Dataset entries
----
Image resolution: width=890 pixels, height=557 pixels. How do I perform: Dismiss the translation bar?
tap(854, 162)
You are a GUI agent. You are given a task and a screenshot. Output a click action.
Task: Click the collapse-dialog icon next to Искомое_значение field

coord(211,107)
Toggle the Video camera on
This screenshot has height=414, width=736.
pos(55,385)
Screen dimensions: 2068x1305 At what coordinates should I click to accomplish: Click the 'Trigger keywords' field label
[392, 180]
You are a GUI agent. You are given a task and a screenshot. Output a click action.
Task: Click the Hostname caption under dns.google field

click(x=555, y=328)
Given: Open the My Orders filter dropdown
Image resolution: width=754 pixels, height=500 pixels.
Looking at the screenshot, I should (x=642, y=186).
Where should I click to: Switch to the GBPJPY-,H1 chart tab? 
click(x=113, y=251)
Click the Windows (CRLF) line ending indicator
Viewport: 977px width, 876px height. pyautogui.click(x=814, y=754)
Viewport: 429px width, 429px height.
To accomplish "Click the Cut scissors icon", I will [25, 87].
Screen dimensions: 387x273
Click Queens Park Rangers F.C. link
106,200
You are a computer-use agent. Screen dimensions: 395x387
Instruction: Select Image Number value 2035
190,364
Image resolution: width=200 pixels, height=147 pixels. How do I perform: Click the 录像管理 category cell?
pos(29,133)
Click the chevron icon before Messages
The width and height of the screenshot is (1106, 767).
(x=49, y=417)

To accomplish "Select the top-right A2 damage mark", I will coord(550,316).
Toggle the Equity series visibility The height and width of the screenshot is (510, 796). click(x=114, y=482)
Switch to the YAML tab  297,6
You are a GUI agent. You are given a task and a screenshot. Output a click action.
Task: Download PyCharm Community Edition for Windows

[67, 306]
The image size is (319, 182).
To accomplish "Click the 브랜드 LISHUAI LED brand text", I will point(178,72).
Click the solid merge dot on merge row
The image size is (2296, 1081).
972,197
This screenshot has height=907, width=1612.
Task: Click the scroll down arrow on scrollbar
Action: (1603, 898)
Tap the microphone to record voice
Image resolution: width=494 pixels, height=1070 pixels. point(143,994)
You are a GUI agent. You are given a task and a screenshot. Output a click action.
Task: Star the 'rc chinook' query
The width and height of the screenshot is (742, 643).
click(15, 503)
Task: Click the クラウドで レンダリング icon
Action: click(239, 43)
----
What is needed:
Copy out all of the records above word for word, with nothing changed.

Answer to this task:
Image resolution: width=890 pixels, height=557 pixels. How do I perform: Dismiss the translation bar?
tap(854, 162)
You are a GUI agent. You are given a task and a screenshot. Output a click action.
Task: Click the collapse-dialog icon next to Искомое_значение field

coord(211,107)
Toggle the Video camera on
This screenshot has height=414, width=736.
pos(55,385)
Screen dimensions: 2068x1305 At what coordinates should I click to accomplish: Click the 'Trigger keywords' field label
[392, 180]
You are a GUI agent. You are given a task and a screenshot. Output a click action.
Task: Click the Hostname caption under dns.google field

click(x=555, y=328)
Given: Open the My Orders filter dropdown
Image resolution: width=754 pixels, height=500 pixels.
Looking at the screenshot, I should (x=642, y=186).
Where should I click to: Switch to the GBPJPY-,H1 chart tab? 
click(x=113, y=251)
Click the Windows (CRLF) line ending indicator
Viewport: 977px width, 876px height. pyautogui.click(x=814, y=754)
Viewport: 429px width, 429px height.
To accomplish "Click the Cut scissors icon", I will [25, 87].
Screen dimensions: 387x273
Click Queens Park Rangers F.C. link
106,200
You are a computer-use agent. Screen dimensions: 395x387
Instruction: Select Image Number value 2035
190,364
Image resolution: width=200 pixels, height=147 pixels. How do I perform: Click the 录像管理 category cell?
pos(29,133)
Click the chevron icon before Messages
The width and height of the screenshot is (1106, 767).
(x=49, y=417)

To accomplish "Select the top-right A2 damage mark", I will coord(550,316).
Toggle the Equity series visibility The height and width of the screenshot is (510, 796). click(x=114, y=482)
Switch to the YAML tab  297,6
You are a GUI agent. You are given a task and a screenshot. Output a click action.
Task: Download PyCharm Community Edition for Windows

[67, 306]
The image size is (319, 182).
To accomplish "Click the 브랜드 LISHUAI LED brand text", I will point(178,72).
Click the solid merge dot on merge row
The image size is (2296, 1081).
972,197
This screenshot has height=907, width=1612.
Task: Click the scroll down arrow on scrollbar
Action: (1603, 898)
Tap the microphone to record voice
Image resolution: width=494 pixels, height=1070 pixels. point(143,994)
You are a GUI agent. You are given a task and a screenshot. Output a click action.
Task: Star the 'rc chinook' query
The width and height of the screenshot is (742, 643).
click(15, 503)
Task: Click the クラウドで レンダリング icon
Action: click(239, 43)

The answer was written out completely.